Friday, August 07, 2009

Wynton Marsalis à Vienne et Marciac


Wynton Marsalis est revenu à Vienne, après plusieurs années d' absence, avec son rutilant Lincoln Center Jazz Orchestra.
Cet orchestre a donné une véritable leçon de swing avec une merveilleuse section d' anches, une rythmique impeccable formé de Carlos Henriques à la basse et Ali Jackson à la batterie, bref la perfection à tous les étages.
La musique proposée a été d' une grande diversité.

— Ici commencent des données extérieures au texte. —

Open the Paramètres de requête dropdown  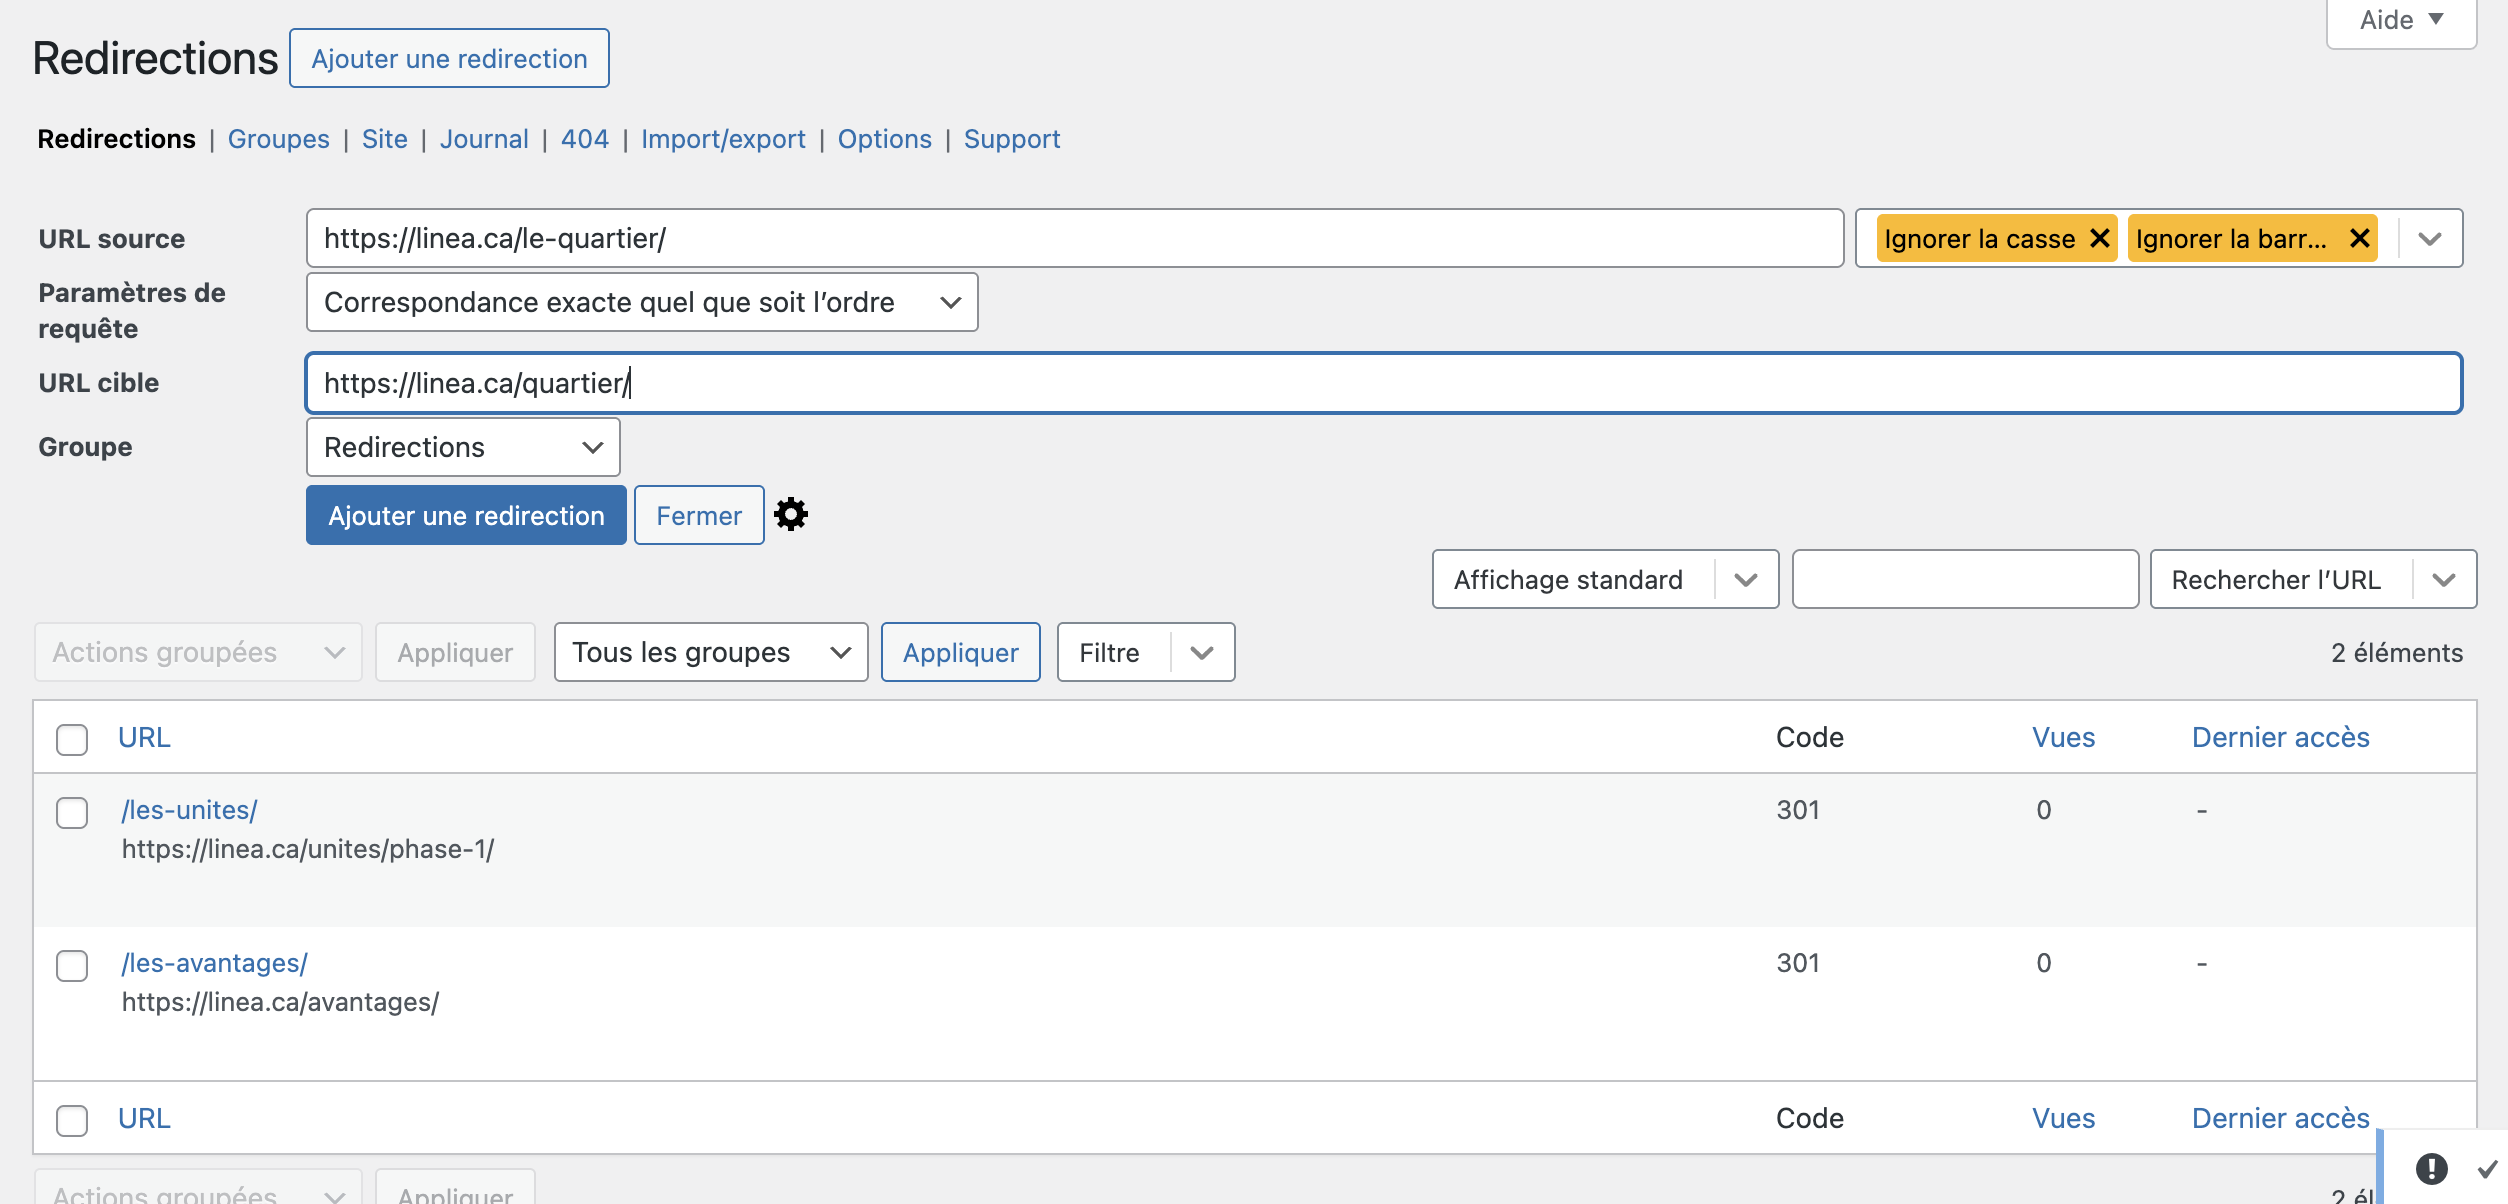[641, 302]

On a pu entendre un magnifique arrangement de Fletcher Henderson du Boléro de Ravel où a brillé la section d' anches, des compositions plus modernes de Ted Nash intitulés "Matisse" et "Pollock", des arrangements swing avec même une touche latine de compos de Monk, assez surprenantes en cela qu' ils effacent un peu la rugosité de la musique du pianiste pour mieux mettre en valeur la beauté mélodique de ses morceaux.
La grande révélation a été le pianiste Dan Nimmer qui a électrisé le public à chacune de ses interventions en solo. Une virtuosité extraordinaire et un jeu qui évoque parfois Erroll Garner.
J' ai aussi particulièrement apprécier les solos d' une belle intensité du saxophoniste ténor Walter Blanding Jr.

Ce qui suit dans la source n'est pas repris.